BEGIN Exercise material

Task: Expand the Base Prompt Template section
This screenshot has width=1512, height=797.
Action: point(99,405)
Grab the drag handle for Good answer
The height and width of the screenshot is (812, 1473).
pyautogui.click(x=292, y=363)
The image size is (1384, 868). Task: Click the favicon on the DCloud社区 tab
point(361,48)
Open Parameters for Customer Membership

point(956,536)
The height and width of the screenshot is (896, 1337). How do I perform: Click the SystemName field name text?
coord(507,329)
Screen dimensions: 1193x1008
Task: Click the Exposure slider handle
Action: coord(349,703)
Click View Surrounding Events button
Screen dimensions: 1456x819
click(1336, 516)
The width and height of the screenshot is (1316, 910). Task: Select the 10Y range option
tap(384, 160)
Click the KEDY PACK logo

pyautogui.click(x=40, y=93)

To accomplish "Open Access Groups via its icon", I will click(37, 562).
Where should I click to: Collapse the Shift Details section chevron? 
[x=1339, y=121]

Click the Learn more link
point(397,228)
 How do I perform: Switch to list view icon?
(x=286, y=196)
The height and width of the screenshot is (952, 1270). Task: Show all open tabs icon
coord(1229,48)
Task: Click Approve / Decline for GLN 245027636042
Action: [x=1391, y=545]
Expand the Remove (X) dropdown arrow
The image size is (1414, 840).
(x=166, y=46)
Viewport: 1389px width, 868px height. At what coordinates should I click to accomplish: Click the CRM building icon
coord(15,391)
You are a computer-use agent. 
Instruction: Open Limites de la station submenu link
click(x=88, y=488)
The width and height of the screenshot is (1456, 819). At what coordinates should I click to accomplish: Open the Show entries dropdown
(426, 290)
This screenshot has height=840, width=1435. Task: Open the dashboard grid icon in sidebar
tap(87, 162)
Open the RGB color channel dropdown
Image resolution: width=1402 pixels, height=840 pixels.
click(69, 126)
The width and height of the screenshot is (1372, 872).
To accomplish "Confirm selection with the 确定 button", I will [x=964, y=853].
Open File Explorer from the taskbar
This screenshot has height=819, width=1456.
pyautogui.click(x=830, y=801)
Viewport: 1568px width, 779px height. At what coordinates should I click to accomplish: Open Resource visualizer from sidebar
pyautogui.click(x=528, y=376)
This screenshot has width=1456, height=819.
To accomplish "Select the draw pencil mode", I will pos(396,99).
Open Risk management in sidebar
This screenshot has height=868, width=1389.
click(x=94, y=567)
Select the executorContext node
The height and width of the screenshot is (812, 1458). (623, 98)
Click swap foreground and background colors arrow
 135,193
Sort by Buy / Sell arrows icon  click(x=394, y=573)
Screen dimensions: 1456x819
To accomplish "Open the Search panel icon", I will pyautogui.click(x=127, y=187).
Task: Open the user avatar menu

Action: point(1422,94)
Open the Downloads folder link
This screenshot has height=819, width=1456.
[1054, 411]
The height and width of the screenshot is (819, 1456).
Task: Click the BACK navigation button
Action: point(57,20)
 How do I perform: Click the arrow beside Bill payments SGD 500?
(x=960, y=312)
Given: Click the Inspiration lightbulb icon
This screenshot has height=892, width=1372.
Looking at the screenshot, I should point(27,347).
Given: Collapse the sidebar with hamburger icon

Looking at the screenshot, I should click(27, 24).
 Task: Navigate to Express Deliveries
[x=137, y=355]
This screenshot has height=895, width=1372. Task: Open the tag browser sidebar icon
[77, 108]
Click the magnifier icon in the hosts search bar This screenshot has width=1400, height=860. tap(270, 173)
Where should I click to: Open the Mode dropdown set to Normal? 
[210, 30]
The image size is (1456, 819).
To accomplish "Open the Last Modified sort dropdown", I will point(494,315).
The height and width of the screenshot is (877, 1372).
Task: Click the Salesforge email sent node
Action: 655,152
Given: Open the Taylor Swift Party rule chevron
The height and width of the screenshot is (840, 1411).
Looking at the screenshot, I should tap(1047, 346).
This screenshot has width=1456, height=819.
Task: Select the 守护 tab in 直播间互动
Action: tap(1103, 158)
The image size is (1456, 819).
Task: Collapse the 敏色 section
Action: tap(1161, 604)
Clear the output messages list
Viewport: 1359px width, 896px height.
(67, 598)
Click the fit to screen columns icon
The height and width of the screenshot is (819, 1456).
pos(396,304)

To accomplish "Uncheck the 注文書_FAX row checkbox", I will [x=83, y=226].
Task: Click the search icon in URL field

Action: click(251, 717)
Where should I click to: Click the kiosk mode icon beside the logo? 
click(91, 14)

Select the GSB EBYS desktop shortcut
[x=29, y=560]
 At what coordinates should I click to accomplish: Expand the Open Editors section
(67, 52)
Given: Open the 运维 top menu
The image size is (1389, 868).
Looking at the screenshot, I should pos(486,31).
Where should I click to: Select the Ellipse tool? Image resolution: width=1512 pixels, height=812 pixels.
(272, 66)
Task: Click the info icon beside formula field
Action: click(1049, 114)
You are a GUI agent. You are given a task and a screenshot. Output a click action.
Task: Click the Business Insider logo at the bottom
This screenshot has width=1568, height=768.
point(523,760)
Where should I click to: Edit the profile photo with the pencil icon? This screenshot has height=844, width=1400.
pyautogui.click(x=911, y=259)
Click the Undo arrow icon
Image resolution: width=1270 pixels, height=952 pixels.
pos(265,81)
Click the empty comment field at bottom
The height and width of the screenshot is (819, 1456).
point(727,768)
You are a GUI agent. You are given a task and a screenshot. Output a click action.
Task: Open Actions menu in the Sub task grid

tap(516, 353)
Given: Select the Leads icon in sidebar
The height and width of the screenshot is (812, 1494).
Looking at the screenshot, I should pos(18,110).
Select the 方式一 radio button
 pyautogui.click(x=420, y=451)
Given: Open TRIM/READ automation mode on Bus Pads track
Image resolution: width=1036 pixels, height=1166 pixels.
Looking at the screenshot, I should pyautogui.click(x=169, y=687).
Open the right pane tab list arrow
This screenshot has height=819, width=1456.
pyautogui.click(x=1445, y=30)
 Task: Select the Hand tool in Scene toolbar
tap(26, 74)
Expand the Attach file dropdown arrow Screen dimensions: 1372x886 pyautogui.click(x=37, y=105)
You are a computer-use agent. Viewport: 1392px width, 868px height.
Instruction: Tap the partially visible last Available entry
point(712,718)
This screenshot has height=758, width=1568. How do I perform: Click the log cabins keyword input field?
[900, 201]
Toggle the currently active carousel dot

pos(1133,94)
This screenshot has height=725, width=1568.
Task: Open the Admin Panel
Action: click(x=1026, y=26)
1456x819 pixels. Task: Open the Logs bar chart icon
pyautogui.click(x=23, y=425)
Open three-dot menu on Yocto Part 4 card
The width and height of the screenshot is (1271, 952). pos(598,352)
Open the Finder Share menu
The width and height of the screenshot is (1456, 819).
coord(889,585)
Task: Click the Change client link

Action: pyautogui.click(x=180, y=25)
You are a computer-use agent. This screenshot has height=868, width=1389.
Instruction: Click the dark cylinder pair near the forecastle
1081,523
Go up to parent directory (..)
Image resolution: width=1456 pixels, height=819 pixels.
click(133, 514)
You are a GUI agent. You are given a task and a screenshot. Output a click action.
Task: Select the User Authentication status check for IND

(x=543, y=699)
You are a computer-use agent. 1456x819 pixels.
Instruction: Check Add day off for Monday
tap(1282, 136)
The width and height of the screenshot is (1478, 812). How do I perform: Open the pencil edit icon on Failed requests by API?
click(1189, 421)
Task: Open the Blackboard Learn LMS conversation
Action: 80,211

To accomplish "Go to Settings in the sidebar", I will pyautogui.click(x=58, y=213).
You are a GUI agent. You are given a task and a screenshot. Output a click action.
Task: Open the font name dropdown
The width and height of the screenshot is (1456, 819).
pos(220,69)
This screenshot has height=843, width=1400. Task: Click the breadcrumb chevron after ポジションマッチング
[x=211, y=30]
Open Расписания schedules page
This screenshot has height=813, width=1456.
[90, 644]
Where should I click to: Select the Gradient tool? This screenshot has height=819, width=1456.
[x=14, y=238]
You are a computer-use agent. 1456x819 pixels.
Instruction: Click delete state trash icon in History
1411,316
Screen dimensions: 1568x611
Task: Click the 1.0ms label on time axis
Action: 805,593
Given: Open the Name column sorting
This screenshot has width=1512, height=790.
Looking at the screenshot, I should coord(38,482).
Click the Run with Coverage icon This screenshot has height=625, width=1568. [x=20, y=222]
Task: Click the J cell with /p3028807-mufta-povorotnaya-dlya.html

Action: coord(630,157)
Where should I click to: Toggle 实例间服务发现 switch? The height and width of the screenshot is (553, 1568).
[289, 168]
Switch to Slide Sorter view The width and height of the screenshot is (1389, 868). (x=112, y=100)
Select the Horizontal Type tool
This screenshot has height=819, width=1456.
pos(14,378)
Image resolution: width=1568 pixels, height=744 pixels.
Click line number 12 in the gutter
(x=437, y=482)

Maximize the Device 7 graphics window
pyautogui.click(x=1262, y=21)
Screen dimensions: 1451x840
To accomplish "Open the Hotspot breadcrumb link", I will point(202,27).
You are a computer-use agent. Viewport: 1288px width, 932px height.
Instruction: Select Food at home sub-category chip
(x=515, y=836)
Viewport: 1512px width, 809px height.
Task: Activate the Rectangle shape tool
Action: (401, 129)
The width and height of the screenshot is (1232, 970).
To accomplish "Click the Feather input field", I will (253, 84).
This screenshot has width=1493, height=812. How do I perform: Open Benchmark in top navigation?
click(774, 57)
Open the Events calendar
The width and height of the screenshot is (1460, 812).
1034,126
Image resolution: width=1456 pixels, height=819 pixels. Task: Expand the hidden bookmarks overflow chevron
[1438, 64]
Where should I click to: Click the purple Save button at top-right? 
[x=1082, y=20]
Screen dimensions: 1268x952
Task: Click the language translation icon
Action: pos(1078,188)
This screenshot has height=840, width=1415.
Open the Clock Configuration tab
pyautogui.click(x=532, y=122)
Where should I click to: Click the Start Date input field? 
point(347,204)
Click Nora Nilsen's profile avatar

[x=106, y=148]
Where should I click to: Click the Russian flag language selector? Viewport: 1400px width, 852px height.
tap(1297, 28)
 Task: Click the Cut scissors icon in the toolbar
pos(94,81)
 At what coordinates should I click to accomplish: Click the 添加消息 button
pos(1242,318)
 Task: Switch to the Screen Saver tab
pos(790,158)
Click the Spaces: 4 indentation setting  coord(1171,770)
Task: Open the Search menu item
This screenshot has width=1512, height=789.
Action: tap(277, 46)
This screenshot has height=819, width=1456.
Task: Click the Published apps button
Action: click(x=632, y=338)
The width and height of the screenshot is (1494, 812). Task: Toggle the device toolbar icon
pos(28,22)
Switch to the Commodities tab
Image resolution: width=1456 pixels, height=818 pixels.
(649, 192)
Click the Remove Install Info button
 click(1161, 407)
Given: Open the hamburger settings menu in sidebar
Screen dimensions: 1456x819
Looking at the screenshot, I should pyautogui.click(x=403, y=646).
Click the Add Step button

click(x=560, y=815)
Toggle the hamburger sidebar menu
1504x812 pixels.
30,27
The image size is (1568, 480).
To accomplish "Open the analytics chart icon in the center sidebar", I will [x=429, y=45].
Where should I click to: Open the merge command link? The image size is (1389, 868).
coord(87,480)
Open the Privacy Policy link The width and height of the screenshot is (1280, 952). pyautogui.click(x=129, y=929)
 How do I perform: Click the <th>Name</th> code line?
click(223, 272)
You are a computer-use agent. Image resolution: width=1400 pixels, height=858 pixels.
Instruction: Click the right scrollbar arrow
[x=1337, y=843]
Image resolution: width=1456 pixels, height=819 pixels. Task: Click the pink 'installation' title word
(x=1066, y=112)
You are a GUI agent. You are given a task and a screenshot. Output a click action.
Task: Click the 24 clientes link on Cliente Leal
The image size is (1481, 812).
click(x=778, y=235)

END Exercise material

**Your objective**
Isolate each line of the listing above that includes "bottom". Copy it.

**Written solution**
Task: Click the Business Insider logo at the bottom
Click the empty comment field at bottom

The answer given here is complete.